Given records:
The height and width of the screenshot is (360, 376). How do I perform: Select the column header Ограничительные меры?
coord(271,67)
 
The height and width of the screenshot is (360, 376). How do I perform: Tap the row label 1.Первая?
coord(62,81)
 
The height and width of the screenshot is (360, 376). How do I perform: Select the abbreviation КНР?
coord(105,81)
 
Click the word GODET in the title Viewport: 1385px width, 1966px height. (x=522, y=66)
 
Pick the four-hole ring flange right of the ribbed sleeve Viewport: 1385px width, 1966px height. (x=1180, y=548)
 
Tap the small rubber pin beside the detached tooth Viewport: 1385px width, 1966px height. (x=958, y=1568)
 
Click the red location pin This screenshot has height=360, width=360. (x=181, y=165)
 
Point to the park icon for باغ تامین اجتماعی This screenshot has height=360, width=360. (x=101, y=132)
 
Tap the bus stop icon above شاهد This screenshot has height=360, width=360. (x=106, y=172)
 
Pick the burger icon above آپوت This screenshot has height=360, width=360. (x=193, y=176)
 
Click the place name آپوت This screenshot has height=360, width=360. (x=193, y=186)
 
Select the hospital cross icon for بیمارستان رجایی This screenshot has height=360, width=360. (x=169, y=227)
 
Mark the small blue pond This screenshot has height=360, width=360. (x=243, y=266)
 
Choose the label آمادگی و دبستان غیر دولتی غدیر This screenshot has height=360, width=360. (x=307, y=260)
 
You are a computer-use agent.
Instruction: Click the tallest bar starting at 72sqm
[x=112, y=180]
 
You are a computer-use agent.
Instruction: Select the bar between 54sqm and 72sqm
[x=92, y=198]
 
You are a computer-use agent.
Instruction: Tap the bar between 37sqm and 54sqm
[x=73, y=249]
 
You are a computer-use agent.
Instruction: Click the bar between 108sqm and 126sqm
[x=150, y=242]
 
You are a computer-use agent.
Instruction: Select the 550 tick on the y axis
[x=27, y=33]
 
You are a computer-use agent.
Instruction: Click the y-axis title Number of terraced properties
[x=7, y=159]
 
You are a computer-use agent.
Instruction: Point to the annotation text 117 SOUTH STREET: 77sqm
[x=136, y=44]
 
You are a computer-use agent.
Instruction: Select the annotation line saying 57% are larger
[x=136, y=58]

Short task: Copy out all of the data above word for word, without changing a single character.

Reply to the task:
The height and width of the screenshot is (360, 376). How do I perform: Select the column header Ограничительные меры?
coord(271,67)
 
The height and width of the screenshot is (360, 376). How do I perform: Tap the row label 1.Первая?
coord(62,81)
 
The height and width of the screenshot is (360, 376). How do I perform: Select the abbreviation КНР?
coord(105,81)
 
Click the word GODET in the title Viewport: 1385px width, 1966px height. (x=522, y=66)
 
Pick the four-hole ring flange right of the ribbed sleeve Viewport: 1385px width, 1966px height. (x=1180, y=548)
 
Tap the small rubber pin beside the detached tooth Viewport: 1385px width, 1966px height. (x=958, y=1568)
 
Click the red location pin This screenshot has height=360, width=360. (x=181, y=165)
 
Point to the park icon for باغ تامین اجتماعی This screenshot has height=360, width=360. (x=101, y=132)
 
Tap the bus stop icon above شاهد This screenshot has height=360, width=360. (x=106, y=172)
 
Pick the burger icon above آپوت This screenshot has height=360, width=360. (x=193, y=176)
 
Click the place name آپوت This screenshot has height=360, width=360. (x=193, y=186)
 
Select the hospital cross icon for بیمارستان رجایی This screenshot has height=360, width=360. (x=169, y=227)
 
Mark the small blue pond This screenshot has height=360, width=360. (x=243, y=266)
 
Choose the label آمادگی و دبستان غیر دولتی غدیر This screenshot has height=360, width=360. (x=307, y=260)
 
You are a computer-use agent.
Instruction: Click the tallest bar starting at 72sqm
[x=112, y=180]
 
You are a computer-use agent.
Instruction: Select the bar between 54sqm and 72sqm
[x=92, y=198]
 
You are a computer-use agent.
Instruction: Tap the bar between 37sqm and 54sqm
[x=73, y=249]
 
You are a computer-use agent.
Instruction: Click the bar between 108sqm and 126sqm
[x=150, y=242]
 
You are a computer-use agent.
Instruction: Select the 550 tick on the y axis
[x=27, y=33]
 
You are a computer-use agent.
Instruction: Click the y-axis title Number of terraced properties
[x=7, y=159]
 
You are a computer-use agent.
Instruction: Point to the annotation text 117 SOUTH STREET: 77sqm
[x=136, y=44]
 
You are a computer-use agent.
Instruction: Select the annotation line saying 57% are larger
[x=136, y=58]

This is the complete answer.